Oh no !! Prayers sent ! 
I don't know what else to offer but my prayers 
I hope they recover for you.


----------



## loggyacreslivestock (Mar 5, 2013)

Ok. So these are my neighbors goats. 
They apparently ate the leaves and berries last evening. Two goats were found sick at 2:00 today. Severe vomiting, lethargic, abdominal spasms.
They have been given banamine, charcoal every 3-4 hours. Since 8:00 I have given Catasol ( vitamin b), CD anti-toxin orally and SQ, and they have been drenching with tea every 20-30 minutes per another goat rancher who has successfully treated plant poisoning by drenching 1/2 gallon of tea immediately plus the other stuff we gave. 
Mercedes has gotten up once and walked a few feet. She pooped pellets. She is grinding her teeth, and is constantly moving her belly like she is trying to bring up a cud.
Kitty is breathing very shallow, and has some abdominal spasms, but may be chewing a cud at times.
Next question is this: what are the next steps to heal rumen and intestines? What and how long do we treat them with for supportive therapy. We have access to a veterinarian med supply place.
Thanks!


----------



## CritterCarnival (Sep 18, 2013)

Bansil said:


> Ugh...our goats eat poke all the time?
> Young leaves, old leaves and even the dang staining berries....
> 
> So I am confused.
> ...


I was just going to ask the same question, my girls have been keeping the poke berry bushes stripped down to the bare stalks. They come in every day covered in purple stains...nobody has been "off" at all, no effect on them.

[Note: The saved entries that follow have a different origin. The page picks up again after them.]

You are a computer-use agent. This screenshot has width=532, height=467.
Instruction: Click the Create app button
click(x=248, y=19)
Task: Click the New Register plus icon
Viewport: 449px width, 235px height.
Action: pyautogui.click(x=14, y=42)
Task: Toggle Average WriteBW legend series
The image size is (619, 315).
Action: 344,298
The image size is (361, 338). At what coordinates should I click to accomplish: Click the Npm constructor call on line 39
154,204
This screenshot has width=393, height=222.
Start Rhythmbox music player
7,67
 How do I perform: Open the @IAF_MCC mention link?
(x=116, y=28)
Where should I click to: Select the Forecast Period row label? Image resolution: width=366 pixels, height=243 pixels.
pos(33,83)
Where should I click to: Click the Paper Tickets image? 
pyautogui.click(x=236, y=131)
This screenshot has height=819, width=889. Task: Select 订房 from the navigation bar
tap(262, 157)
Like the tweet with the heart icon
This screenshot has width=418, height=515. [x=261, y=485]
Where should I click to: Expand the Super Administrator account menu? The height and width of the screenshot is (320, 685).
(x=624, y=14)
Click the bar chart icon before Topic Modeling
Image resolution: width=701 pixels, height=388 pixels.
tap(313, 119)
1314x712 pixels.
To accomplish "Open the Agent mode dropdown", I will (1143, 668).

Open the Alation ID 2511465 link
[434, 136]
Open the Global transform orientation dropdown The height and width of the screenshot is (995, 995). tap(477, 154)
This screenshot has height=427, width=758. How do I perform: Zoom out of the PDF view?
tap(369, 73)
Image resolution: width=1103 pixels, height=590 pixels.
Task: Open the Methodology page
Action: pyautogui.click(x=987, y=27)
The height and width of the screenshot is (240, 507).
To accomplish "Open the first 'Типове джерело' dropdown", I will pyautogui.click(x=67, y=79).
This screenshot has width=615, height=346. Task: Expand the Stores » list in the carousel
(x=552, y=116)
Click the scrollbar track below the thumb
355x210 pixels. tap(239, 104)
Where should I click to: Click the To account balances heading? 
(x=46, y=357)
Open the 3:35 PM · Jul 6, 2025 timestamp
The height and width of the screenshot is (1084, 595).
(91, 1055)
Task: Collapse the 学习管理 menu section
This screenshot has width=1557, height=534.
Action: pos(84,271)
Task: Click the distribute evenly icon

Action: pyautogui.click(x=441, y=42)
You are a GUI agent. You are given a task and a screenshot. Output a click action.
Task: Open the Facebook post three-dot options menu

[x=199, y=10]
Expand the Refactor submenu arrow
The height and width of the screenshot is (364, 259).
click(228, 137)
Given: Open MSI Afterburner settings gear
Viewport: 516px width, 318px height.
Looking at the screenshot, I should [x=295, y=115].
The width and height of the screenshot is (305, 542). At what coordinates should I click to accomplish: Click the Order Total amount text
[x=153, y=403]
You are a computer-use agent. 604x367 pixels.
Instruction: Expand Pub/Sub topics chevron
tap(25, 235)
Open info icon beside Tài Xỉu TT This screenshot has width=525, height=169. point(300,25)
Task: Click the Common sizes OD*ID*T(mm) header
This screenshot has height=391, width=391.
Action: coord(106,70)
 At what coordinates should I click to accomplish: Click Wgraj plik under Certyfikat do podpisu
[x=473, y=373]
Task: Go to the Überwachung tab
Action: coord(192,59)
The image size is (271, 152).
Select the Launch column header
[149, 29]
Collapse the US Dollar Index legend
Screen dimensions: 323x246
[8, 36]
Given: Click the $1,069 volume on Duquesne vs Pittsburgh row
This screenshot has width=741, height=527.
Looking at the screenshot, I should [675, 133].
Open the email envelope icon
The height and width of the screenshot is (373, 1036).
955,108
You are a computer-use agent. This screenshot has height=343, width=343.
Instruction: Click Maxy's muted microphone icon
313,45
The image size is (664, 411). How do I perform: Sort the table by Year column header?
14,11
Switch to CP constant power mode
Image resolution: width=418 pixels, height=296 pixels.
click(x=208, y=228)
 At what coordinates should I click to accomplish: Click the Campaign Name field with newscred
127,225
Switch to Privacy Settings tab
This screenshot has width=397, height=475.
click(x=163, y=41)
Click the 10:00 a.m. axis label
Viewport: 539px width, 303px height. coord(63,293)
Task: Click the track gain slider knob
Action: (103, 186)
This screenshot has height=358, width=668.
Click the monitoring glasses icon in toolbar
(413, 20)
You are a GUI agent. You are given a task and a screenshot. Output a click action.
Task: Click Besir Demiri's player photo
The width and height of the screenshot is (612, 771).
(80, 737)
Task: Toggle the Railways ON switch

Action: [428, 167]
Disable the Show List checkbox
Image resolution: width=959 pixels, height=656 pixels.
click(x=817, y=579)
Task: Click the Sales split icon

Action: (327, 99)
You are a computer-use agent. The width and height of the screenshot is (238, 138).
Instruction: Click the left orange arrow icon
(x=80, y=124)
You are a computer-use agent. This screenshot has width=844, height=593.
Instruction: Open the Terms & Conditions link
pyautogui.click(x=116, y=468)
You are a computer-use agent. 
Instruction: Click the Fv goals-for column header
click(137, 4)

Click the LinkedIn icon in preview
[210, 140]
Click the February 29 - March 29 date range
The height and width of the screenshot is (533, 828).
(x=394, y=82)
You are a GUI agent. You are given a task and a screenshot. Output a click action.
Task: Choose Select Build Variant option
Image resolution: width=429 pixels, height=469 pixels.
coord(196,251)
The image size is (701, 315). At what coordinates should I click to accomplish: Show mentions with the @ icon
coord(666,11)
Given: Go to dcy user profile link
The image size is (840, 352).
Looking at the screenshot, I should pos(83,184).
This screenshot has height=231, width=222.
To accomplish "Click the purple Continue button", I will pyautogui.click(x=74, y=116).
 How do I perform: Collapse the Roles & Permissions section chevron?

Is some poison and some not?!? :think:


----------



## Trickyroo (Sep 26, 2012)

Maybe it's not poke berry but something else poisonous....


----------



## Trickyroo (Sep 26, 2012)

Besides what get stuff you can get I would think something like Angel Maker or that 911 stuff I always forget the name of it. 

Or something herbal from Kats probably better yet.


----------



## happybleats (Sep 12, 2010)

> I would not use Milk of Magnesia without consulting a professional. Pokeweed contains an alkaline poison and MOM has a ph of 8.5. Using it would make the body even more alkaline.


Humm..good to know Jill..

Digest 911 or angel maker...both great stuff...probios and b complex...sounds like they are doing great so far!!!


----------



## nannysrus (Jun 21, 2014)

Same here in VA- our goats eat pokeberry with no issue but they have always been exposed to it and are used to eating it when they want. 

If a goat is not used to it and then suddenly eats alot it can make them very sick. :-(


----------



## loggyacreslivestock (Mar 5, 2013)

Update:
Mercedes is better. She is up walking a bit and munching hay.
Kitty is very bad. She was screaming all night and especially around 6am. The vet came and gave her an iv. She doesn't give her much of a chance to recover. 
She stood once with help from the vet, and was found standing a while ago. She has no balance and no strength. She is being given charcoal every 3 hours. And they are giving her molasses water. Any thing else we can do? And is there anything we should now give Mercedes to help her rumen and intestines?

They both only ate a few leaves and berries. The owner saw them and immediately got them away form the plant...


----------



## SalteyLove (Jun 18, 2011)

If there are healthy goats in the herd, a cud transfer would be very beneficial for their recovery to provide the good bacteria to restart the rumen. Probiotics as well. Leafy greens branches and good hay should be offered, no other feed.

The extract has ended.